## [Requirement]
Each line of the data that includes "Toggle" must be copied.

## [Data to examine]
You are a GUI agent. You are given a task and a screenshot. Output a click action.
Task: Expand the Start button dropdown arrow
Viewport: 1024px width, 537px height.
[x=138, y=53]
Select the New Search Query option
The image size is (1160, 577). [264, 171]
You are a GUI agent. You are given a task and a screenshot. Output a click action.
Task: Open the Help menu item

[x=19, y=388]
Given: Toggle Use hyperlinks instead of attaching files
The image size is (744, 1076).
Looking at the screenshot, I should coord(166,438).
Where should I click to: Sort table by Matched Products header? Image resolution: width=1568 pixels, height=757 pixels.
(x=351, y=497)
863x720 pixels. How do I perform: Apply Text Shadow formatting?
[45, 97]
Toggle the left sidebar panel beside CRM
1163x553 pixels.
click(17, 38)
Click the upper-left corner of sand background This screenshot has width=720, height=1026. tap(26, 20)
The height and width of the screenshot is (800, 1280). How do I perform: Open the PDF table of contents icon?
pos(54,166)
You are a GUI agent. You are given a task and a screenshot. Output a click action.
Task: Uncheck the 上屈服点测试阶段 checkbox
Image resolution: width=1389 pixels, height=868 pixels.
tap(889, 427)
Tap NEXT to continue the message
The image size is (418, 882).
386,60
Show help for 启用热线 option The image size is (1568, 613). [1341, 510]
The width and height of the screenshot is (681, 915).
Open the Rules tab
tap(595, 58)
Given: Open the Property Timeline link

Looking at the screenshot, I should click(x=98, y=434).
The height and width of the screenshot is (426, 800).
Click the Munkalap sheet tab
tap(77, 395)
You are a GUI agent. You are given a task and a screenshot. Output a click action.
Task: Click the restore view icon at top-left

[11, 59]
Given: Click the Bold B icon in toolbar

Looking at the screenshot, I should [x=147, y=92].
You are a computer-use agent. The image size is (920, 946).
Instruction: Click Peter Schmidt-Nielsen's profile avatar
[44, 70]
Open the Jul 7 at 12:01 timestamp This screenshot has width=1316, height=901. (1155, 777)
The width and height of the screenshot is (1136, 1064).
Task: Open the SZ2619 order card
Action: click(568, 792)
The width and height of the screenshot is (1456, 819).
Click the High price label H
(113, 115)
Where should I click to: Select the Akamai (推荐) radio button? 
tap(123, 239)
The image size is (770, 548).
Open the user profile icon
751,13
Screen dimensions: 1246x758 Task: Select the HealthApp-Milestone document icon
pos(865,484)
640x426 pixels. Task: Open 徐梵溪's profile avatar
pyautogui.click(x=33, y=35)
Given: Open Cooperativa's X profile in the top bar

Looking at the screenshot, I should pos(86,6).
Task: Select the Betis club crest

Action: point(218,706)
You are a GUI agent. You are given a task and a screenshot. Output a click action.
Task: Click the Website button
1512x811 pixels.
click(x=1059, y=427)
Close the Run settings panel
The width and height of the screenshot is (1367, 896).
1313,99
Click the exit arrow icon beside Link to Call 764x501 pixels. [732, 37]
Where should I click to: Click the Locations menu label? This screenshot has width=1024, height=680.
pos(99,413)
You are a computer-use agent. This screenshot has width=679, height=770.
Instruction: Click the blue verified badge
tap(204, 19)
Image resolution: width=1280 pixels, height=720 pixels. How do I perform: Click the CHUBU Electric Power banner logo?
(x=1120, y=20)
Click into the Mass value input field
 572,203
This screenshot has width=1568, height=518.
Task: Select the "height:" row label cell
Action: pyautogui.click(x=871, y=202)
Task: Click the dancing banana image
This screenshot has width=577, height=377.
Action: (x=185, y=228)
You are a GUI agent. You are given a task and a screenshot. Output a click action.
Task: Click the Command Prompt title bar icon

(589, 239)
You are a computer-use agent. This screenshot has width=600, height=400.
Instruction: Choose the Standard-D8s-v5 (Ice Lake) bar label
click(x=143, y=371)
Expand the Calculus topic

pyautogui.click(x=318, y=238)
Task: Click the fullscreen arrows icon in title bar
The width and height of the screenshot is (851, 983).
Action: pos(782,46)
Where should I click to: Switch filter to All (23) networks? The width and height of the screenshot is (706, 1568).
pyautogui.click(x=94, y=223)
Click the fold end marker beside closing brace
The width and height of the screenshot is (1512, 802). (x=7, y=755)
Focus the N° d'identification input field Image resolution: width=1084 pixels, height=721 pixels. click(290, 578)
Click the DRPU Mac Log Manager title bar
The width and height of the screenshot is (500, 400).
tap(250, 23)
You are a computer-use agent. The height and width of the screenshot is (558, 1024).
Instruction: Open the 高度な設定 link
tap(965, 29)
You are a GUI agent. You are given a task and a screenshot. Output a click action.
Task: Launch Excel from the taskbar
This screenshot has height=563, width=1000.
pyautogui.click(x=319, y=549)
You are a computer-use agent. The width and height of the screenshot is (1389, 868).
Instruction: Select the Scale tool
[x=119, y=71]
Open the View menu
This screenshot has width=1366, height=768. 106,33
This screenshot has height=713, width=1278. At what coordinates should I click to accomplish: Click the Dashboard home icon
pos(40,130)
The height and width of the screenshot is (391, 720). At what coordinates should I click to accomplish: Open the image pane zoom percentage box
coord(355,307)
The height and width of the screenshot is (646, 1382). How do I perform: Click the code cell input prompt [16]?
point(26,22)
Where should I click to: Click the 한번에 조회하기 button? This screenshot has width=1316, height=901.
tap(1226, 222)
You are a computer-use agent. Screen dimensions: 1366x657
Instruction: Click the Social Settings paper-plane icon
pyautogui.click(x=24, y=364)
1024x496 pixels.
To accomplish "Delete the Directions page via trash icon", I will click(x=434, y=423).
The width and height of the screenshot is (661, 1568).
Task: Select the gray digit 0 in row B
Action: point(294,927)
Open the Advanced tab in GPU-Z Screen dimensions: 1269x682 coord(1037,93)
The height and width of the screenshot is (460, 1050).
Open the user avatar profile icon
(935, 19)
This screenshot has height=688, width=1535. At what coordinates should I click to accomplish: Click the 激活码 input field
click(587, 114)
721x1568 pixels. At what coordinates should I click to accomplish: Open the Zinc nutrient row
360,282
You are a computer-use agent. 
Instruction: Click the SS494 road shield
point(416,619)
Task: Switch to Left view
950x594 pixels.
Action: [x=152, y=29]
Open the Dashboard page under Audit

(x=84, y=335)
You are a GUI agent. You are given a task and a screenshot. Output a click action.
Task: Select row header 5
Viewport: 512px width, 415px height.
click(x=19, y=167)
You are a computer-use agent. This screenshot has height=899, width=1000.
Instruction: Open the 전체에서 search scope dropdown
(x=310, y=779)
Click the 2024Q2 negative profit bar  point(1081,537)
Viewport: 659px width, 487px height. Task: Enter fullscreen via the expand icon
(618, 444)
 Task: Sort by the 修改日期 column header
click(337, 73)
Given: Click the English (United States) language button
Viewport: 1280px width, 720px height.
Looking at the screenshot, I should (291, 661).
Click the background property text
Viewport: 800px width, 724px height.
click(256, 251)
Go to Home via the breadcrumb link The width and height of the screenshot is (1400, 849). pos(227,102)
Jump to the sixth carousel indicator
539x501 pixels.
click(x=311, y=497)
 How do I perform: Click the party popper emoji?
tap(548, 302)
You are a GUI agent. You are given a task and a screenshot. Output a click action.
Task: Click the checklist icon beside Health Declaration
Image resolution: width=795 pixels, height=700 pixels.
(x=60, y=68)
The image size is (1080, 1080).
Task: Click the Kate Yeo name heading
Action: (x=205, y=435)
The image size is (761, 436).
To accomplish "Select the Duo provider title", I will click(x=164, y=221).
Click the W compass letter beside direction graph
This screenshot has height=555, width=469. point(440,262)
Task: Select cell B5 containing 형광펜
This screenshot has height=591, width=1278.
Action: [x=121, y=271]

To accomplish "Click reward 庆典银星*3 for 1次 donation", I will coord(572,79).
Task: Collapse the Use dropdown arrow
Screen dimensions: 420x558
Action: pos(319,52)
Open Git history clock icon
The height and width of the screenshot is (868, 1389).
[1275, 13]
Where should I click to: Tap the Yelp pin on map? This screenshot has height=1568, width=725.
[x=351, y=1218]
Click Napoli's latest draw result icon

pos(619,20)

## [Answer to this problem]
Given: Toggle Use hyperlinks instead of attaching files
Toggle the left sidebar panel beside CRM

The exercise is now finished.